Lucena Filho (1998) conclui ao final deste estudo, que a agremiação Azulão do Bandepe, configura-se numa estratégia de Relações Públicas, que se diferencia das demais estratégias comunicacionais, por fazer uso dos aspectos da cultura popular e do folclore no sentido de viabilizar um estreitamento das relações entre públicos e instituições. E mais, que os seus resultados desta estratégia parecem duradouros na medida que as conexões entre os públicos se dão via sentimentos de pertencimento e identidade.

Capa do Livro Azulão do BANDEPE
Foto 2
Capa do Livro Azulão do BANDEPE
Pesquisa Direta.

Estas conclusões chamaram atenção da Professora Salett Tauk Santos no momento da defesa da dissertação de Severino Lucena Filho, onde ela contribui com a assertiva:

Ao combinar o estudo de uma manifestação de Folkcomunicação, abandonando o aspecto residual das culturas populares e valorizando o que elas têm de atual, de contemporâneo, com a perspectiva de utilização da folkcomunicação como estratégia de Marketing institucional, o autor nos coloca diante de uma nova linha de estudo: o folkmarketing (TAUK SANTOS, apud LUCENA FILHO, 1998, Orelha de Livro).

Neste momento, temos a gênese do termo folkmarketing, que passa a partir de então, a ser o principal objeto de estudo do autor, especialmente em sua caminhada docente na Universidade Federal da Paraíba, onde fazia parte do Departamento de Comunicação Social.

Pernambucano, mas já enraizado nos afetos paraibanos, Severino Lucena Filho submete-se ao processo de seleção de doutoramento na Pontifícia Universidade Católica do Rio Grande do Sul com a ideia de defender a teoria do folkmarketing. Neste momento, a teoria que nascia com bases na imbricação de cultura popular e comunicação organizacional, passa a abranger as teorias do marketing e suas intersecções com a antropologia, sociologia, linguística, literatura, semiótica e até o turismo (LUCENA FILHO, 2007).

> ITENS FORNECIDOS:
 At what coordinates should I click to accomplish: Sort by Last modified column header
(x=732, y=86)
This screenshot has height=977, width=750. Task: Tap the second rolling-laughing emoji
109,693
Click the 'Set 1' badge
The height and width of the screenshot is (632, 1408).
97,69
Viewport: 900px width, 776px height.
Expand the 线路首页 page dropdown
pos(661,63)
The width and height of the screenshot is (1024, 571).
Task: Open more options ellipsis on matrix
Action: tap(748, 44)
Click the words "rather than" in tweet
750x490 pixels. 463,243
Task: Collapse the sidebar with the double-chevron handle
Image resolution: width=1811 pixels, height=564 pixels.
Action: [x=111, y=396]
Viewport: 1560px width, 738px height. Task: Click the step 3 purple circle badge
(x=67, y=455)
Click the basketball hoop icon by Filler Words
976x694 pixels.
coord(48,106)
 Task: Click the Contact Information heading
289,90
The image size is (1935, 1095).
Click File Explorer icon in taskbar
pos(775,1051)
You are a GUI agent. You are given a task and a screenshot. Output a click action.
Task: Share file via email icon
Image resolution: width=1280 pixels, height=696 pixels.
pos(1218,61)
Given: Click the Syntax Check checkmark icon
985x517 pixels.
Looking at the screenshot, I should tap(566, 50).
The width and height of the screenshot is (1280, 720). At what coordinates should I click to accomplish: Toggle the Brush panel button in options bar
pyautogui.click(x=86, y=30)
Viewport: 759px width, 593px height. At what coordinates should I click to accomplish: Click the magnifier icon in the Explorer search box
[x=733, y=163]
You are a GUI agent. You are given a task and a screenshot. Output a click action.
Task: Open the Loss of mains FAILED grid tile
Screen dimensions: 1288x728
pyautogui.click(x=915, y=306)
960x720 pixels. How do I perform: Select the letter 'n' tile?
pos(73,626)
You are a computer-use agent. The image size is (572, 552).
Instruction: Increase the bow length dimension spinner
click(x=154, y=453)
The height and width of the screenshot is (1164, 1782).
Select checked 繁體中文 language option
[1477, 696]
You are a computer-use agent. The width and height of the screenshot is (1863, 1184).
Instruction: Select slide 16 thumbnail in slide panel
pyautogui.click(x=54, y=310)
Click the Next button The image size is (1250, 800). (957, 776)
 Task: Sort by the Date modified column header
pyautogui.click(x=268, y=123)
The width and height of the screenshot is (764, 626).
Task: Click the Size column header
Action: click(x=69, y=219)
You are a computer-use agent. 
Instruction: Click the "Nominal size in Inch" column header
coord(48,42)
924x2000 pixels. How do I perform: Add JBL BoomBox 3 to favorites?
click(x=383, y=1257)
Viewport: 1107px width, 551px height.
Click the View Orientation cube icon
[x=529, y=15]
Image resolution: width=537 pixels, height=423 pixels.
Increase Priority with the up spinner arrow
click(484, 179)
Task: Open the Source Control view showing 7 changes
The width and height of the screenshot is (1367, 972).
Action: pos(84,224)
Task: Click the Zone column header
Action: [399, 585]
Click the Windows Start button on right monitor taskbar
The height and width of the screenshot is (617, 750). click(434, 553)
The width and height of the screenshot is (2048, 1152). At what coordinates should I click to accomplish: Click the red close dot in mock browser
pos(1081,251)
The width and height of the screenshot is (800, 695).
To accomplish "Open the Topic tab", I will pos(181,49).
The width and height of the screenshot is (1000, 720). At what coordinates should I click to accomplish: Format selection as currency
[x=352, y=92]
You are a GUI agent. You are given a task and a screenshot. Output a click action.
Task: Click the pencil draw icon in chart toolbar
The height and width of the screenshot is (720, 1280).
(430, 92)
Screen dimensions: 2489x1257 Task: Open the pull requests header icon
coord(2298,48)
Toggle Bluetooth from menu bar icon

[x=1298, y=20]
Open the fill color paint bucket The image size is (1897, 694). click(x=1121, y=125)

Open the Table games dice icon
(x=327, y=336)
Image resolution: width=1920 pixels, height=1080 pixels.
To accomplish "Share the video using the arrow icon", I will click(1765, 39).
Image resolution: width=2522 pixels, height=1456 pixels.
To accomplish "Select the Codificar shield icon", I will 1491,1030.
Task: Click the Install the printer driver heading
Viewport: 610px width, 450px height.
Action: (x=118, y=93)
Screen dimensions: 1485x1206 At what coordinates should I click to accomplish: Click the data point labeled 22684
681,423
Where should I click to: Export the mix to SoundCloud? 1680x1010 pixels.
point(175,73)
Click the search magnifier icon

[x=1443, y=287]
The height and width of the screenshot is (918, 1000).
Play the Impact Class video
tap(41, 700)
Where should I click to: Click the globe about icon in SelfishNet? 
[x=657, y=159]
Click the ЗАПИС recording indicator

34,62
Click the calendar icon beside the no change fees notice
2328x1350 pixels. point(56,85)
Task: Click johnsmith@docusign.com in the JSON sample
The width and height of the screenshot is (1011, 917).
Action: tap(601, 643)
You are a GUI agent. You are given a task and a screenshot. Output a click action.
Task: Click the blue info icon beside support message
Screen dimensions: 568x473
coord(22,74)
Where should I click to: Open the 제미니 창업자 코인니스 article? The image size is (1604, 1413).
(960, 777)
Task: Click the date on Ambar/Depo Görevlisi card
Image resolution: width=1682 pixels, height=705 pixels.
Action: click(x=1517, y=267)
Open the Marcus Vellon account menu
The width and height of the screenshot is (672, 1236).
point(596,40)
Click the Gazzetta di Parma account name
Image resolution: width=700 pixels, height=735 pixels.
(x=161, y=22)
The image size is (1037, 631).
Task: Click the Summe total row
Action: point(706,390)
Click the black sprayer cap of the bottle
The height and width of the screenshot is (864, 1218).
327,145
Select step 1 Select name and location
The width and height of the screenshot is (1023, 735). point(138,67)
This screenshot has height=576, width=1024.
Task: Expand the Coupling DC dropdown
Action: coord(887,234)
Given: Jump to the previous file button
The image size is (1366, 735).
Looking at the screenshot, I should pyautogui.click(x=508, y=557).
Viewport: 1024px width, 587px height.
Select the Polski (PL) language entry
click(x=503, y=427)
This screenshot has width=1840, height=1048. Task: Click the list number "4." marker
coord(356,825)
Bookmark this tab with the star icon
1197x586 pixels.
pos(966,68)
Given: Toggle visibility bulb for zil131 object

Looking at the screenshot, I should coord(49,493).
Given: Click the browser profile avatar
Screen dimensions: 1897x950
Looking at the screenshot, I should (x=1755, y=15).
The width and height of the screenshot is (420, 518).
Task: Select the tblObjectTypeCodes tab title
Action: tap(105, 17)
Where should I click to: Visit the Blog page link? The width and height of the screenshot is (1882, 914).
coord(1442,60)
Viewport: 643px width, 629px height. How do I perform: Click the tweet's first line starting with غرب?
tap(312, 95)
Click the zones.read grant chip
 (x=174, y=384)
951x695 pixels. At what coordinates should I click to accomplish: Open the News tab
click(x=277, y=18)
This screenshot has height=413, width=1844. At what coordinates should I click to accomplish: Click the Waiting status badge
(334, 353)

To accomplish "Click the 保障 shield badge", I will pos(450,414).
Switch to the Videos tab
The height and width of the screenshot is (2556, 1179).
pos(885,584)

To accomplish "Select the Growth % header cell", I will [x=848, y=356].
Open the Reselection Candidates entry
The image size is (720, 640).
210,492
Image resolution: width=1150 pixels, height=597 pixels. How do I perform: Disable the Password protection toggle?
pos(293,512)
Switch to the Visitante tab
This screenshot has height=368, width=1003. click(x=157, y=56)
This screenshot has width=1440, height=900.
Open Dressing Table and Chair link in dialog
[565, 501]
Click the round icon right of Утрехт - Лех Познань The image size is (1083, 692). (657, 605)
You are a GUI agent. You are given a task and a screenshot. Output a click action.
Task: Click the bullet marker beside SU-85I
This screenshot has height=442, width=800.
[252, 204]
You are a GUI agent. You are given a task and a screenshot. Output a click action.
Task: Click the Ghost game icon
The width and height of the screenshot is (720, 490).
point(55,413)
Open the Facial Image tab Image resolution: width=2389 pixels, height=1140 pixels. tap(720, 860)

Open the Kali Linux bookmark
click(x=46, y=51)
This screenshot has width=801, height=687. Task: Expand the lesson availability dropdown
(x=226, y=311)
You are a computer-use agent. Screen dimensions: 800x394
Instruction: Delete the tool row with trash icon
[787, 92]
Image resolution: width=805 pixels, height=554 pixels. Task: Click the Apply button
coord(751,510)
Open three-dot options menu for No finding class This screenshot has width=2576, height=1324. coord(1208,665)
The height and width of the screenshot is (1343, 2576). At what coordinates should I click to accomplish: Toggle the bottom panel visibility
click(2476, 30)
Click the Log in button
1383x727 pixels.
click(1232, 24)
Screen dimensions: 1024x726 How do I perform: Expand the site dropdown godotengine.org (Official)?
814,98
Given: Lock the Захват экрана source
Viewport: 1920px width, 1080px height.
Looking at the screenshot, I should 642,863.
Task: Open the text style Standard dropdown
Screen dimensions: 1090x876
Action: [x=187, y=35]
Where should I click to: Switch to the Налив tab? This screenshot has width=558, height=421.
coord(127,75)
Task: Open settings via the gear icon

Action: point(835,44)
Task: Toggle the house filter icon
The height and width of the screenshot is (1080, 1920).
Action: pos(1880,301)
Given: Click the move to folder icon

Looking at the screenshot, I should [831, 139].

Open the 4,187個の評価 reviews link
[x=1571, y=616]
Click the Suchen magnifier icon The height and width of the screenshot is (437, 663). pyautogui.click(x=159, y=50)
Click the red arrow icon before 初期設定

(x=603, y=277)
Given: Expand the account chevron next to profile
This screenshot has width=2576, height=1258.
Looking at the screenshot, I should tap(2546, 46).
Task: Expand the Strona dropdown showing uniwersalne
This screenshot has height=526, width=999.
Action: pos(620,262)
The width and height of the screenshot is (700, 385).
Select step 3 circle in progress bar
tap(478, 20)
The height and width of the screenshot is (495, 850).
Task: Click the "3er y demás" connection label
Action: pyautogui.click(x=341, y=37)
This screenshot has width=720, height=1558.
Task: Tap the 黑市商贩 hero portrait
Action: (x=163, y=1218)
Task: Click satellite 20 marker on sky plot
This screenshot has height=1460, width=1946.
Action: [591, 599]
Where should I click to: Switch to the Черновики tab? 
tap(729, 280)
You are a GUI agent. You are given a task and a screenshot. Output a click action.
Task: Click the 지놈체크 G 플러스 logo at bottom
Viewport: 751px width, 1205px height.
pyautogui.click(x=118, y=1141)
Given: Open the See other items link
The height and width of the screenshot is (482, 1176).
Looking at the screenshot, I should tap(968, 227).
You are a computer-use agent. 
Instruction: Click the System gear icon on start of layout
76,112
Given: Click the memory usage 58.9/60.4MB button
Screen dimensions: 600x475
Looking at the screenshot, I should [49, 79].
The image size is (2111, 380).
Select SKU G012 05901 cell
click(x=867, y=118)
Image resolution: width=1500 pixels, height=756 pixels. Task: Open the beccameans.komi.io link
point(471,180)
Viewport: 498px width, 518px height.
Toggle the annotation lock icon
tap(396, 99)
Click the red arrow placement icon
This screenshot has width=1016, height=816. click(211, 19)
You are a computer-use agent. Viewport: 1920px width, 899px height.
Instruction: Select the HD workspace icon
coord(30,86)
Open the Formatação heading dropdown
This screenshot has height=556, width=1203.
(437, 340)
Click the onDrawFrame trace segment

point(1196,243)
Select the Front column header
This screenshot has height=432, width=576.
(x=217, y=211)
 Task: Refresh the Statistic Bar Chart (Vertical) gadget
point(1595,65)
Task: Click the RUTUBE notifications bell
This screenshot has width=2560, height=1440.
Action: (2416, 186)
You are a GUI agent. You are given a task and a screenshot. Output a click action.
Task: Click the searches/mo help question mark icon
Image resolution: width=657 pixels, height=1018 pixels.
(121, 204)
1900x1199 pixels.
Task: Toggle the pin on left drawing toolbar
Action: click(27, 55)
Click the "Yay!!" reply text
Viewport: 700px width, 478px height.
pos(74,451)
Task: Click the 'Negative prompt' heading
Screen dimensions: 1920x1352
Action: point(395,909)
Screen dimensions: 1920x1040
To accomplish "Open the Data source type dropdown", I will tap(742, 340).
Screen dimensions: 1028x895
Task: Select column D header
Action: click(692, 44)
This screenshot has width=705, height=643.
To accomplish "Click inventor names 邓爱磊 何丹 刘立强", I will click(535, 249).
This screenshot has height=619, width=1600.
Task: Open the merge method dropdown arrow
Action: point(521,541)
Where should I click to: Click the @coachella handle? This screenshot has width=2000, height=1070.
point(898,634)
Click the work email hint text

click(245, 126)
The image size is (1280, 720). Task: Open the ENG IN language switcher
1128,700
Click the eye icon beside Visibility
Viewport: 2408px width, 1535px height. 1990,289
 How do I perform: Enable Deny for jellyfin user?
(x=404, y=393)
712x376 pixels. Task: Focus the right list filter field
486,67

> INSTRUÇÃO DADA 1:
No texto sobre o folkmarketing, em qual universidade Severino Lucena Filho passou pelo processo de seleção de doutoramento?
> INSTRUÇÃO DADA 2:
Extraia do texto sobre o folkmarketing o trecho que começa em "Lucena Filho (1998)" e termina em "Pesquisa Direta.".

> RESPOSTA CORRETA 1:
Na Pontifícia Universidade Católica do Rio Grande do Sul.

> RESPOSTA CORRETA 2:
Lucena Filho (1998) conclui ao final deste estudo, que a agremiação Azulão do Bandepe, configura-se numa estratégia de Relações Públicas, que se diferencia das demais estratégias comunicacionais, por fazer uso dos aspectos da cultura popular e do folclore no sentido de viabilizar um estreitamento das relações entre públicos e instituições. E mais, que os seus resultados desta estratégia parecem duradouros na medida que as conexões entre os públicos se dão via sentimentos de pertencimento e identidade.

Capa do Livro Azulão do BANDEPE
Foto 2
Capa do Livro Azulão do BANDEPE
Pesquisa Direta.